Book review: Uglies, Scott Westerfeld
If there’s one thing Scott Westerfeld is really, really good at, it’s world-building. The guy excels at coming up with these great ideas and then fleshing them out into fully-realised fictional worlds.
The great idea that underpins Uglies: in the not-too-distant future, children have an extreme surgical makeover when they turn 16 that transforms them into “pretties”. Pretties, obviously, are extremely beautiful – their features and proportions tailored to an evolutionary standard of perfection.

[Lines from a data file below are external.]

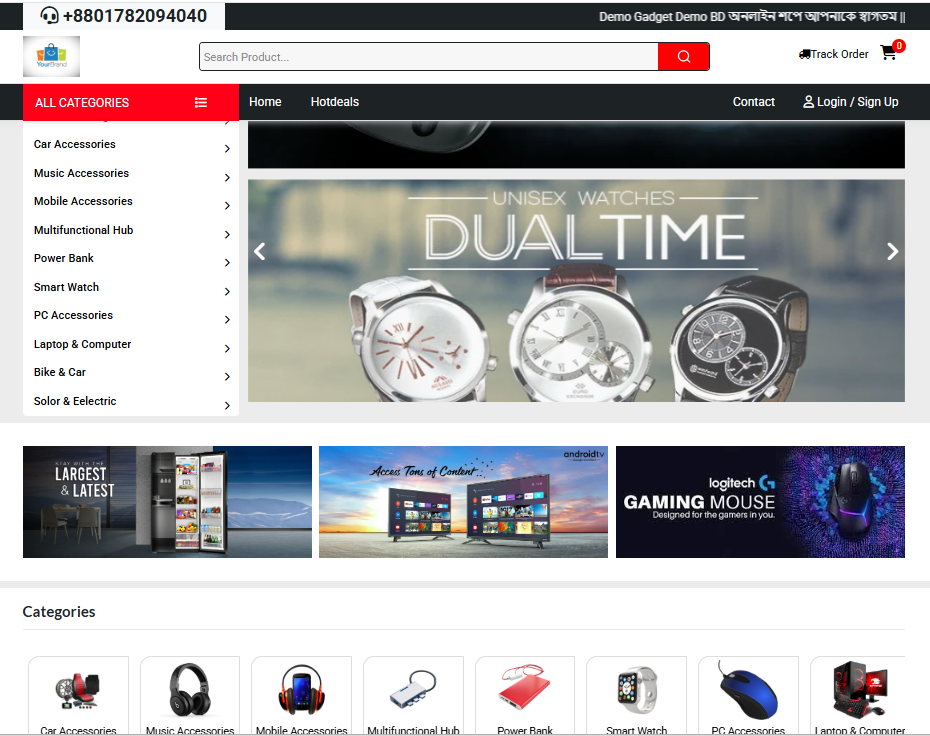Click Login / Sign Up link
This screenshot has width=930, height=736.
(850, 102)
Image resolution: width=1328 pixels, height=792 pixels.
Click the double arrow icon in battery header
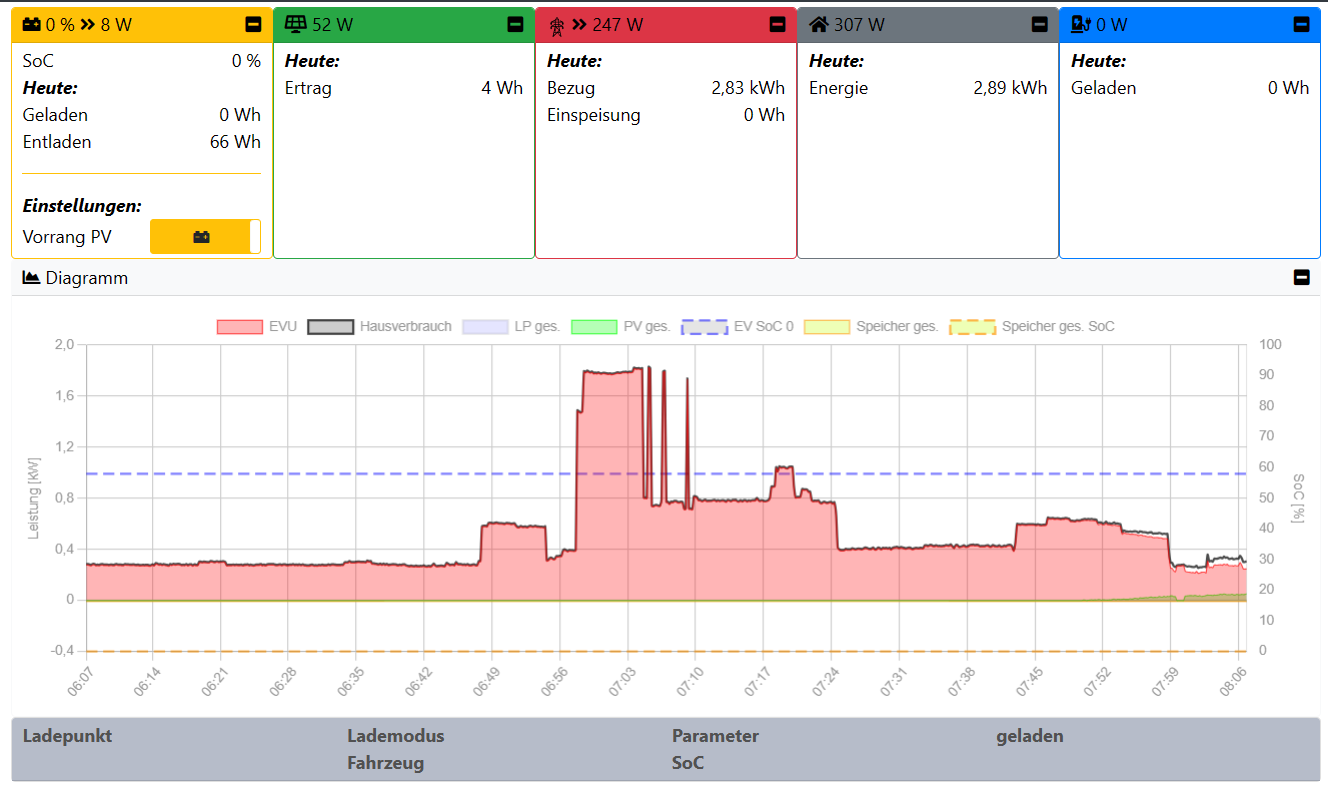tap(87, 25)
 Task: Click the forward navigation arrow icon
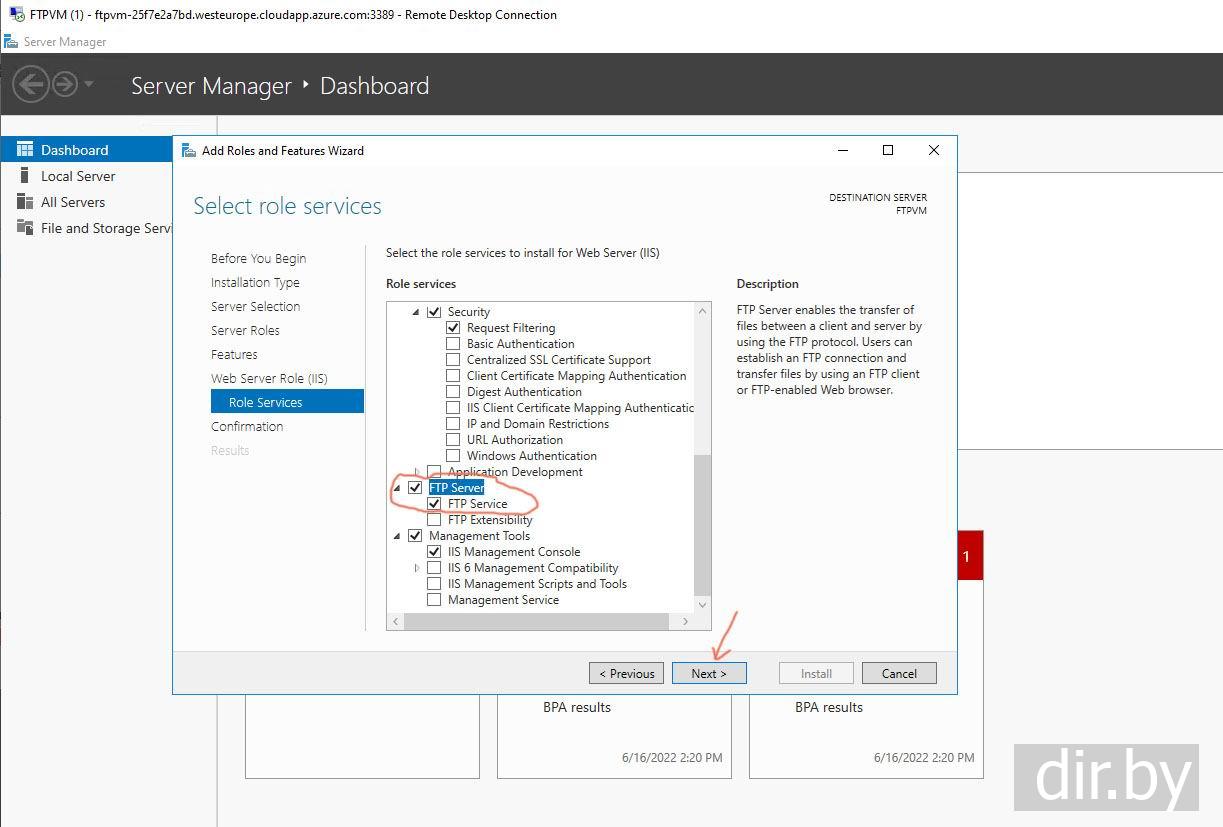(65, 84)
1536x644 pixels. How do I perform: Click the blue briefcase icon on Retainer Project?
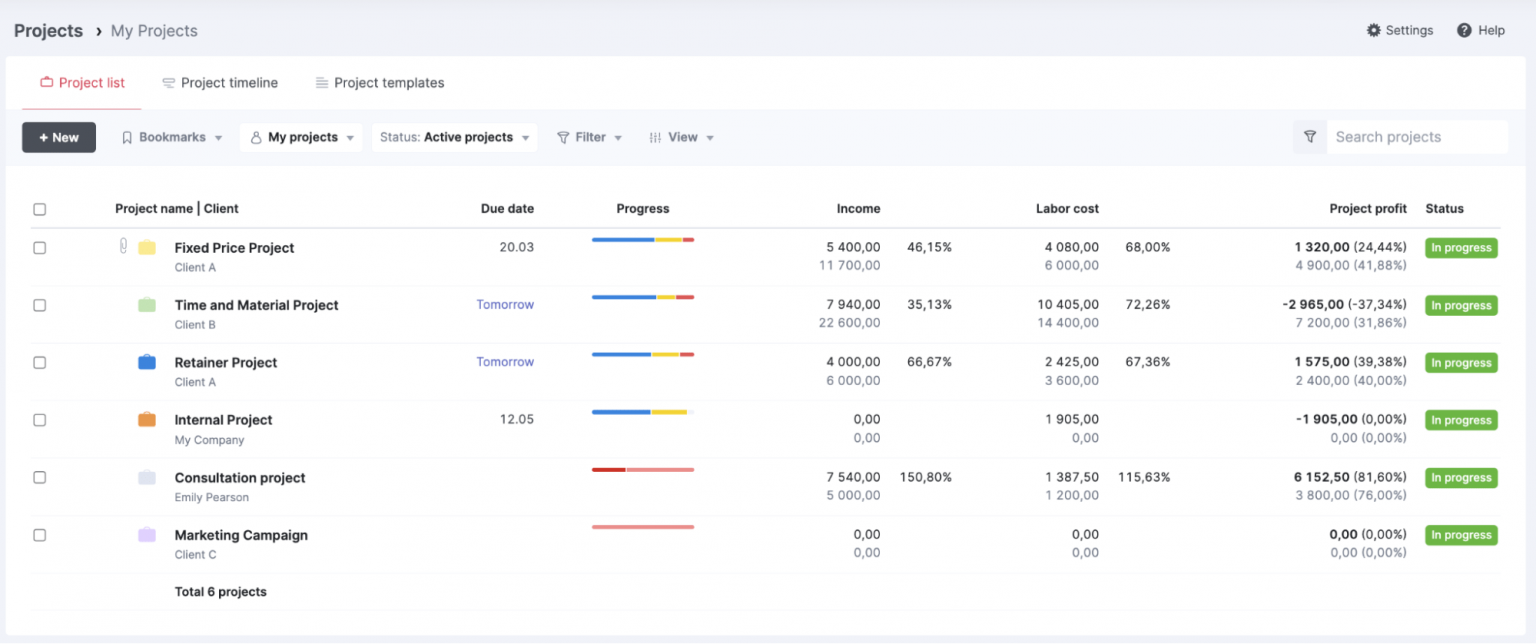point(148,362)
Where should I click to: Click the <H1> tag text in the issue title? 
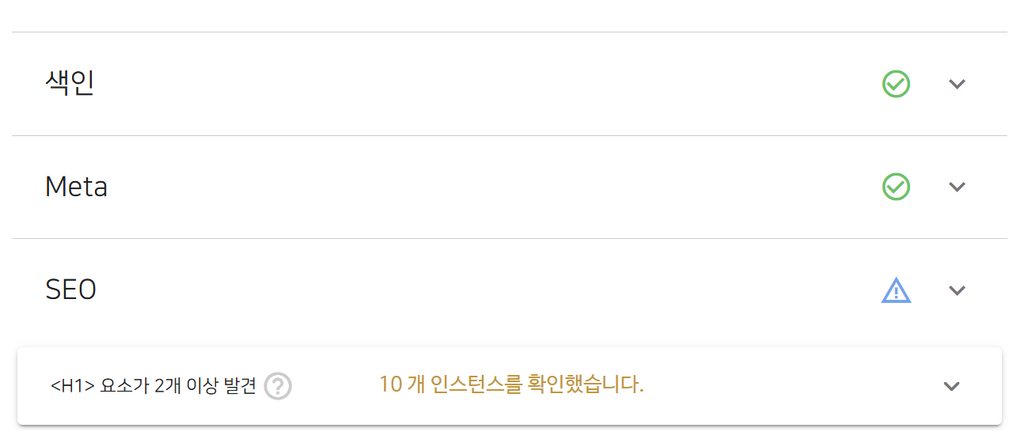point(72,387)
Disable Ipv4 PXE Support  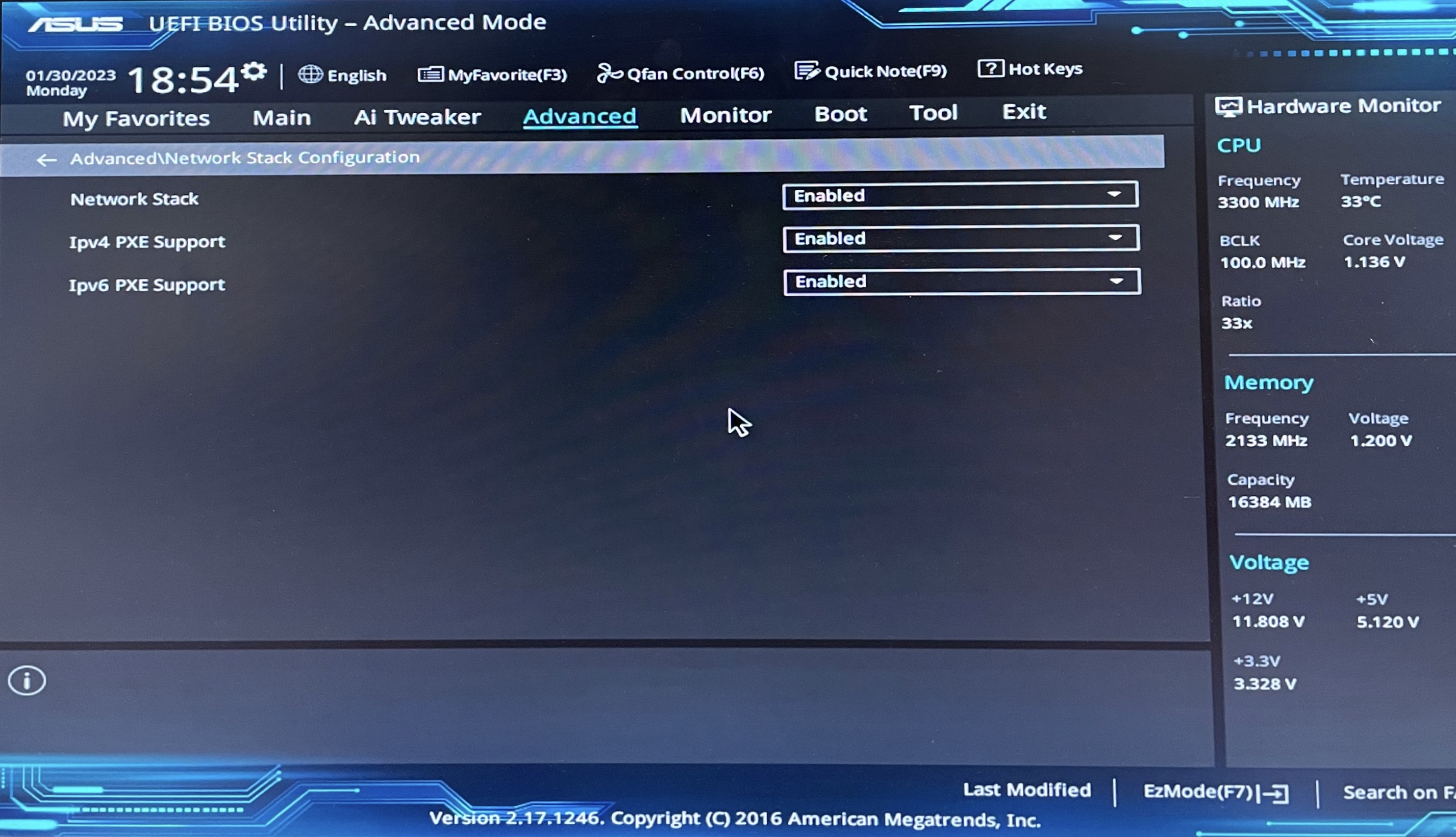[x=960, y=237]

Pretties also look, more or less, exactly alike: this future society has determined that it was the differences between people of our time (“Rusties”, as they’re dubbed) that made us fight so much. The operation rubs out those differences.
Tally Youngblood is the last of her friends to have the operation. They’ve all become pretties and moved to New Pretty Town – an adolescent utopia of constant fun and parties – leaving her alone in Uglyville.
Until she meets Shay, who’s also on the verge of going under the knife. Except Shay doesn’t want the operation. To Tally’s horror, Shay wants to stay ugly forever. Worse, Shay has a crazy plan: she wants to run away to join a society of dangerous rebels. Dangerous ugly rebels.
The rules and hierarchies of this society are brilliantly complicated (be prepared for some major infodumps dotted throughout the book, though Westerfeld is skilled at weaving them into the plot in a manner that’s rarely heavy-handed), and some of the future technology is just genius – seriously, I need a hoverboard, like, yesterday.
I started reading Uglies for the first time before I read Westerfeld’s more recent book, Leviathan. I stopped reading after a couple of chapters (and didn’t pick it up again till a year later). Similarly, I started to read Pretties, the sequel to Uglies, but I’ve since put that d0wn too. It’s not that I don’t enjoy the books – but there is a certain plodding quality to their pace. Particularly in the early chapters of Uglies, where I felt like Westerfeld deftly set up the first act then draaaaagged it out, then deftly set up the second act then draaaaagged it out.
Not that this is necessarily a bad thing. I bet there’s plenty of readers who will revel (and have revelled, judging by the book’s apparent fanbase) in exploring Westerfeld’s world and getting to know his heroine, Tally. But I have to confess that, on more than one occasion, I skipped to the end of the chapter because I wanted the story to just hurry up.